One of the things which was always more or less “difficult” to do in Azure AD was adding custom attributes. The ability to do schema extensions is there, but it requires either Microsoft Graph or PowerShell to manage such extensions. You could also sync on-premise attributes for hybrid identities, but that’s not always an option. On December 1st, 2021, Microsoft announced the availability of a public preview for something they call Custom Security Attributes. This blog post will give you some more insight into how to use this feature.

The State of Custom Attributes in AAD

As explained in the intro, there’s been a few possible ways to add custom attributes into Azure AD:

  • Adding custom extensions using Microsoft Graph as described here
  • Adding custom extension attributes using Azure AD Connect as you can see here
  • PowerShell cmdlets like Set-AzureADUserExtension

These all offer their own benefits and add their own level of complexity. One thing that’s missing for all of them is:

  • Fine grained control over who can update such custom attributes and the ability to delegate this
  • A nice web based UI to manage custom attributes

This is where the new public preview of Custom Security Attributes comes into the picture. It allows you to manage custom attributes via the Azure AD Admin Center, PowerShell or Microsoft Graph. At the same time Microsoft also introduces a new set of privileged roles that can be provided to manage custom attributes (including the ability to do delegation).

New Privileged Roles

Managing the custom security attributes requires one of the following roles:

Also worth noting is that by default someone with the Global Administrator role cannot manage custom attributes, so you’ll need to make sure to assign the correct privileged role.

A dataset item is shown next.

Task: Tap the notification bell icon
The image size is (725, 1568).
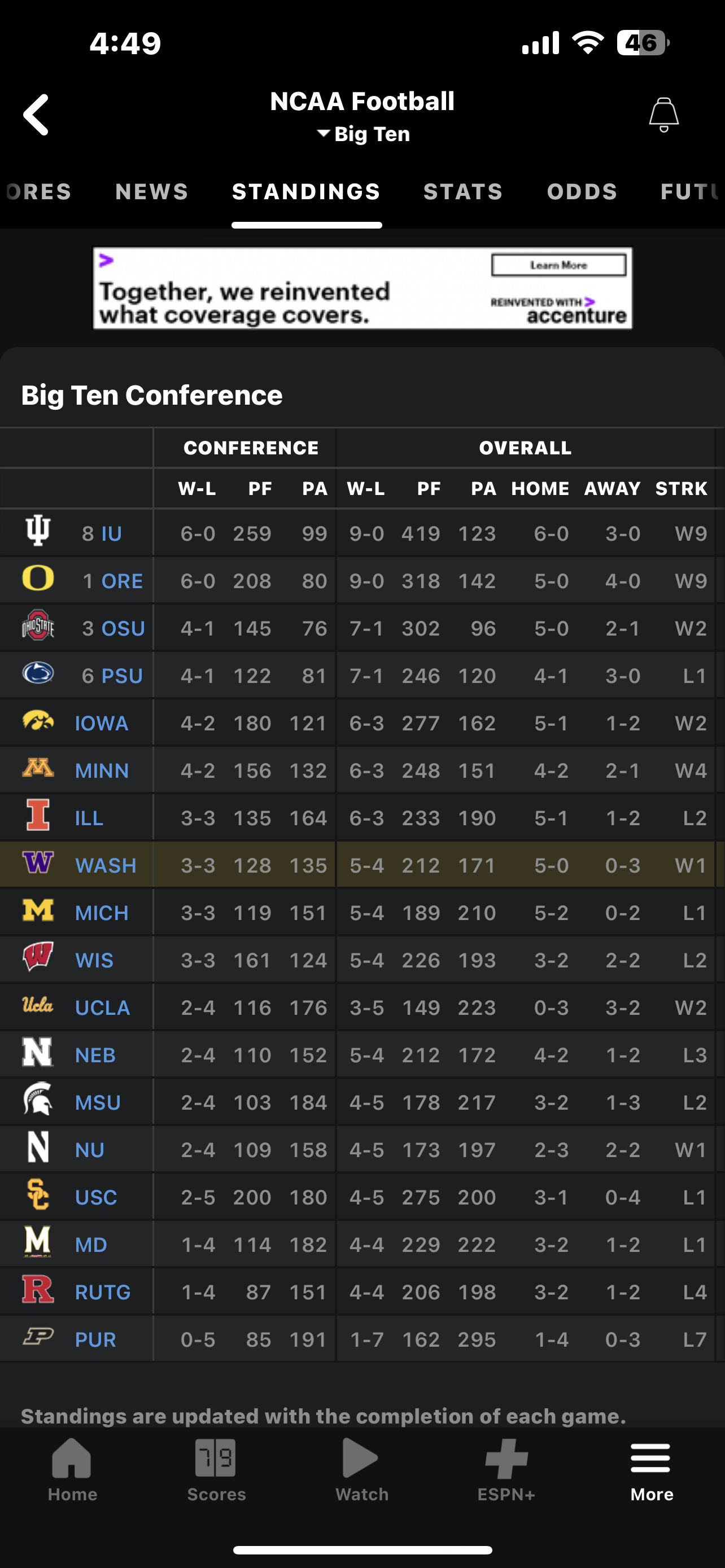Action: click(663, 115)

Attribute Sets and Attributes

When defining custom security attributes, the first thing you’re confronted with is the need to create an attribute set:

Attribute sets are the top level container for custom attributes. Each set can have a maximum number of attributes (defaults to 25 but can be changed to 500), and can be applied to applications or users. You can also delegate each set to additional users for management. This way you can give users who normally do not have a broad privileged role the ability to still manage an attribute set that’s relevant for them.

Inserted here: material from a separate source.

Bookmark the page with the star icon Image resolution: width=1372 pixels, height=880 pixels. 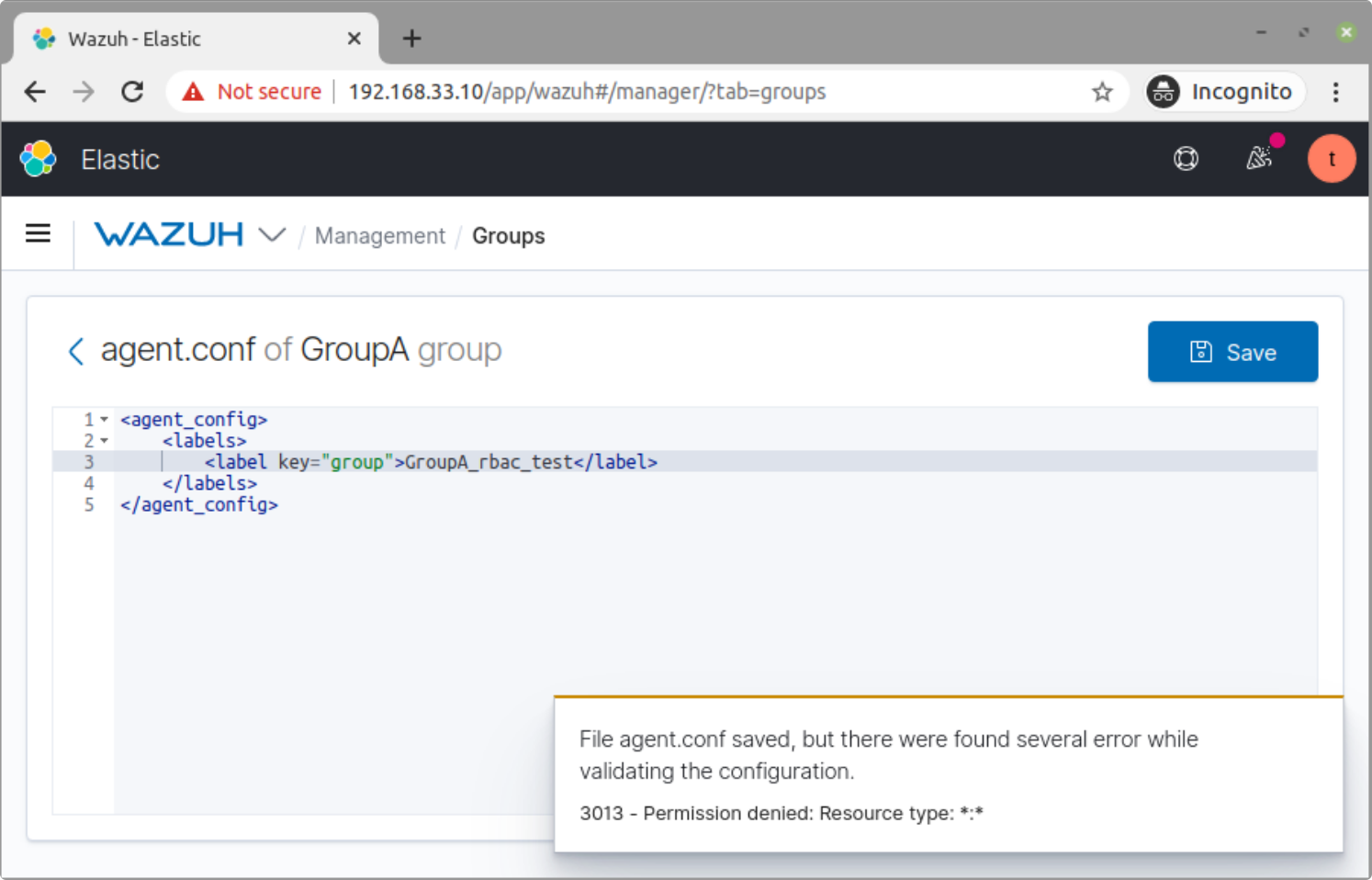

After creating a new attribute set, you can add one or more custom attributes:

As you can see, you have control over what you would like to name the attribute, what type it is and if it allows multiple values or not. At the moment, you cannot delete attributes, you can only deactivate them.

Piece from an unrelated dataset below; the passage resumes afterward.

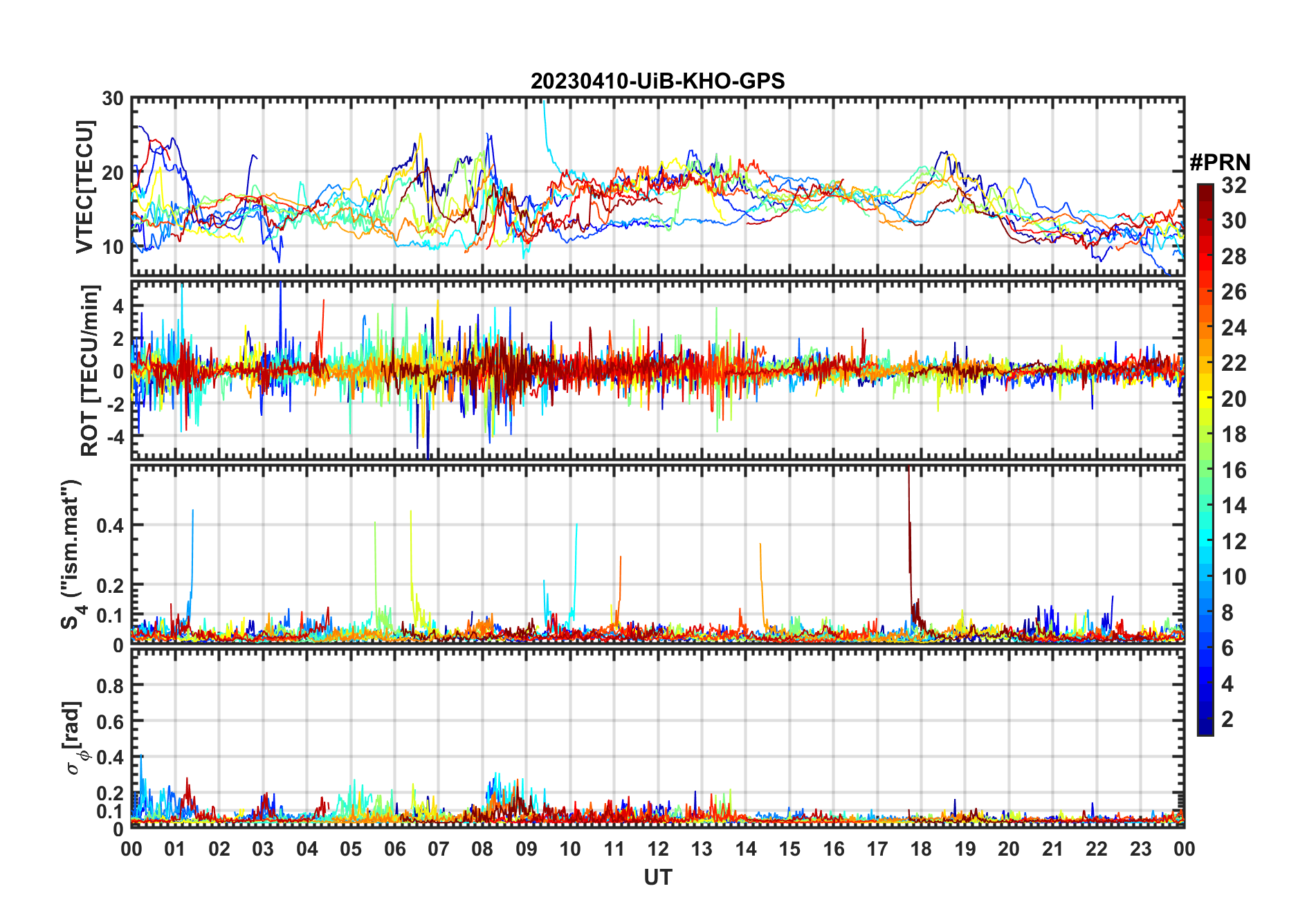Click the 0.8 tick on the sigma phi axis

Assigning Custom Attributes to Users or Applications

Once a new custom attribute set has been defined, it can be assigned to individual users or applications:

Once assigned, the custom attributes can be retrieved using PowerShell or Microsoft Graph. Microsoft is also working on making these attributes available to other applications and systems, and hopefully will also add the ability to use these custom security attributes in SAML claims mapping.

Conclusion

It seems Custom Security Attributes are a powerful way of extending Azure AD. It remains to be seen how this will integrate with other parts of Azure AD, external applications and other services which are part of the Microsoft 365/Azure ecosystem. For now, Microsoft provides a flexible way of dealing with these attributes, and I hope to see a GA release soon! As soon as new features or updates are added, I’ll make sure to update this blog post.